Legion’s closing was the end of an era for me as well. As a former bike messenger, Legion was the fourth star in a constellation of bicycle-friendly bars that included East River Bar, Macri Park under it old ownership, Second Chance Saloon, Legion and the now-defunct Wreck Room. When photographer and DJ Cheylene ‘Le Noize’ Sharkeye started her Thursday night karaoke parties in 2014, the bikes would be locked in huge piles as the folks in one of New York’s most dangerous professions sung out their frustrations. For smokers, Legion had the best backyard in Williamsburg that wasn’t a backyard, but as messengers moved further away from Williamsburg’s rising rents, Sharkeye’s karaoke moved to The Footlight in Ridgewood.
The bartender on Legion’s final Friday was Oklahoma/Texas native Mike Reyes, who had been there off and on for six years. He appreciated the no-frills atmosphere of his job and said “everyone was chill here and I say that as someone who came from the ‘wild west.’ Bartending here taught me a lot about people and their different walks of life.”
Saturday’s rain brought solace for the day drinkers that joined longtime bartender Erika Mohrer for the start of her final 4pm-4am shift. When I arrived that afternoon she was talking with friend Adam Walker who I had known back in 2005 when he worked at the Fix Lounge, one of the “new” Williamsburg’s first cafe bars that sat behind the original Beacon’s closet in what is now Charnuk’s nearby restaurant, The Bedford (Charnuk also operates Roebling Sporting Club as well as Red Hook recording studio Atomic Sound).
While performers of all stripes, including local band The Buy Backs, have appeared in the back room, it was Brooklyn’s comedy community that really called the place home. A show took place at Legion Bar almost every night of the week; as comedian Alise Morales told the audience, “One of the lamest things about me is how genuinely sad I am that Legion is closing. This was a place where so many of us got drunk, and did bits and tried stupid shit and kissed people…”
The six-hour marathon of stand-up and group improv started with SICK: A Comedy Show About Illnesses and Injuries, hosted by Ilana Michelle Rubin, and continued with a show hosted by improv group ALPACA, led by member Emily Riggins, who told me the stage was “the nicest one I perform on in Brooklyn.” At 10pm, a crowd swelled for Hell Yeah’s final Legion show, advertised as “the goddamn end of an era. ” Host James Cross did everything to make his audience feel that way as he ascended the stage under a rain of streamers before being lifted up by the crowd and surfed around the room.

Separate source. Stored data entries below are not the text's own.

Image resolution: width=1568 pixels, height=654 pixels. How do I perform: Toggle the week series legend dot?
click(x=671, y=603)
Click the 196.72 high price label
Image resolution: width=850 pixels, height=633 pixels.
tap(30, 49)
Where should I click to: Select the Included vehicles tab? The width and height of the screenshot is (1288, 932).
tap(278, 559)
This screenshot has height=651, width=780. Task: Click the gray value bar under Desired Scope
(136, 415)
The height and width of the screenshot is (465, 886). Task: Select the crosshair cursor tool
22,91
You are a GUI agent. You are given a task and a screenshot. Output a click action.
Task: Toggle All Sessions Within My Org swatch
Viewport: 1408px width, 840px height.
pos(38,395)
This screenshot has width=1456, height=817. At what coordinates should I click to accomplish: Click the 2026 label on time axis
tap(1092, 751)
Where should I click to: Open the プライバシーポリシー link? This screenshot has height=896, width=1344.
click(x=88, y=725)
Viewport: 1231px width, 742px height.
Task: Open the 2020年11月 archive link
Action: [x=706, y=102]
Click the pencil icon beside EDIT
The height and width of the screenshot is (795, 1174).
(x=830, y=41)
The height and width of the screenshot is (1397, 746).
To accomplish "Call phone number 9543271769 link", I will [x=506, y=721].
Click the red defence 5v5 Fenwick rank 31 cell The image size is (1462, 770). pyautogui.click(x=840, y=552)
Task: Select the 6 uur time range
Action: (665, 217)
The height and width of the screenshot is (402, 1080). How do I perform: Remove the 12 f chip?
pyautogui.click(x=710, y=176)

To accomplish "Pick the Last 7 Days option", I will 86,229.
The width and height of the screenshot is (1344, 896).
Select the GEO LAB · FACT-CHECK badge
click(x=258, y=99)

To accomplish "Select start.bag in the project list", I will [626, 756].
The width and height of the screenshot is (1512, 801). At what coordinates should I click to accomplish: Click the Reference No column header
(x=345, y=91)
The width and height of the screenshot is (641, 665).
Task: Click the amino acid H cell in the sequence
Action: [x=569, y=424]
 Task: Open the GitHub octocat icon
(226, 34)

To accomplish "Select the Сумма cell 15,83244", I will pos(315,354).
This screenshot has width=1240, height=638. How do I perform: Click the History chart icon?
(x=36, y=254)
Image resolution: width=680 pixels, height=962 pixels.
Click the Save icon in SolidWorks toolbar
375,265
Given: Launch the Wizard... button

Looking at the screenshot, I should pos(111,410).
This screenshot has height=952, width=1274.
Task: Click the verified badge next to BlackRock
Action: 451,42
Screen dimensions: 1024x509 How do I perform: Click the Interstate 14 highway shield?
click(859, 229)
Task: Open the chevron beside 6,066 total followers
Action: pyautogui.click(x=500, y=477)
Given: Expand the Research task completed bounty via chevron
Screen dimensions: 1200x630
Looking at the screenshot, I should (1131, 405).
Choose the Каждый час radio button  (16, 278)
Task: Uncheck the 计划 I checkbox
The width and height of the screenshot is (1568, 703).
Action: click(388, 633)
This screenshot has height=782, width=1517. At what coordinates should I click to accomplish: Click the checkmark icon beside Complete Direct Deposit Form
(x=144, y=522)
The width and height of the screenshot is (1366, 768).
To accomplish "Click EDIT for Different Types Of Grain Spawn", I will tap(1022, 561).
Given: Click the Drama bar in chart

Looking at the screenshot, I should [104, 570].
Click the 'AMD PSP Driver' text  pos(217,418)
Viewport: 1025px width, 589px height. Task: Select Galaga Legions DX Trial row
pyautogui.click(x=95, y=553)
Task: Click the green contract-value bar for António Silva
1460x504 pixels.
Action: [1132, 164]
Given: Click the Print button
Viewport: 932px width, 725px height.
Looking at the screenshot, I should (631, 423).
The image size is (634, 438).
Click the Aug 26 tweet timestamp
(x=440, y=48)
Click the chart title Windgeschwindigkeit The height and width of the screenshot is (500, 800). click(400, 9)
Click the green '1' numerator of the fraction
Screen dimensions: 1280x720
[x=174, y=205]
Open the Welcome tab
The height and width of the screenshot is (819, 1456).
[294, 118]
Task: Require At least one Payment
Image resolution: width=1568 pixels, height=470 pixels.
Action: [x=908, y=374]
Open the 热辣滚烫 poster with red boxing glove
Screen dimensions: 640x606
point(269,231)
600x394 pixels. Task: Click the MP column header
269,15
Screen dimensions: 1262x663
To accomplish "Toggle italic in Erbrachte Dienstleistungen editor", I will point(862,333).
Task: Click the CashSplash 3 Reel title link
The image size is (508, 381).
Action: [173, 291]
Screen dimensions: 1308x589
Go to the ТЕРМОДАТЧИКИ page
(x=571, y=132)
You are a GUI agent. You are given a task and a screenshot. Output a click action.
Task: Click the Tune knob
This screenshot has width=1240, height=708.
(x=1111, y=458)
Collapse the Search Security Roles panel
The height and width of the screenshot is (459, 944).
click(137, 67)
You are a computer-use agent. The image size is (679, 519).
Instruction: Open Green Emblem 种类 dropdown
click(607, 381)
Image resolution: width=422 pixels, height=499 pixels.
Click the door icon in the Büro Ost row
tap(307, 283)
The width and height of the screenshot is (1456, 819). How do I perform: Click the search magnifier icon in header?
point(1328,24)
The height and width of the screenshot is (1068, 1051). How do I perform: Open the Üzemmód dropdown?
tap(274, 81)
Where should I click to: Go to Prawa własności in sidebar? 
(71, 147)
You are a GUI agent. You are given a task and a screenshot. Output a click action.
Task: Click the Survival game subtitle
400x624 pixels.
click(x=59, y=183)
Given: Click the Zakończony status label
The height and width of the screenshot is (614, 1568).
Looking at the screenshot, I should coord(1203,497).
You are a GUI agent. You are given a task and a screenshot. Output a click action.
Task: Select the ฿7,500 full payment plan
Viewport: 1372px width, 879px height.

Cross’s line-up told their favorite Legion stories, interspersed by two tribute videos, a thank you to bartender Mohrer and a mock RPG video game of Legion Bar created by comedian Pat Wise, who, along with Morales, co-hosted their Cool Show Not Lame there. At the end of his tale, Tim Heck tried to put the community around him in perspective by proclaiming “wherever a bunch of nobodies perform for each other, that’s where Legion is.”
When the laughs were over, the audience and performers joined the regular partiers and heated up the front dance floor as DJ and Ninjasonik co-founder Jah Jah Brown closed out the venue. When word spread that Jah Jah was spinning, his downtown artist friends– including Osvaldo Jimenez, Bruce La Bounty, Russell Murphy, Miryam Prodanovic, and Austin Pinon— took a cab from the city. While they fooled around in the party-debris-strewn back room, I caught up with owner Charnok who was helping bar-back as the party raged on. Though I was going to stay to take a big group portrait at the very end, I told him that no matter when I came to Legion Bar I always stayed till last call. He smiled and told me, “everyone got laid here, it’s true.”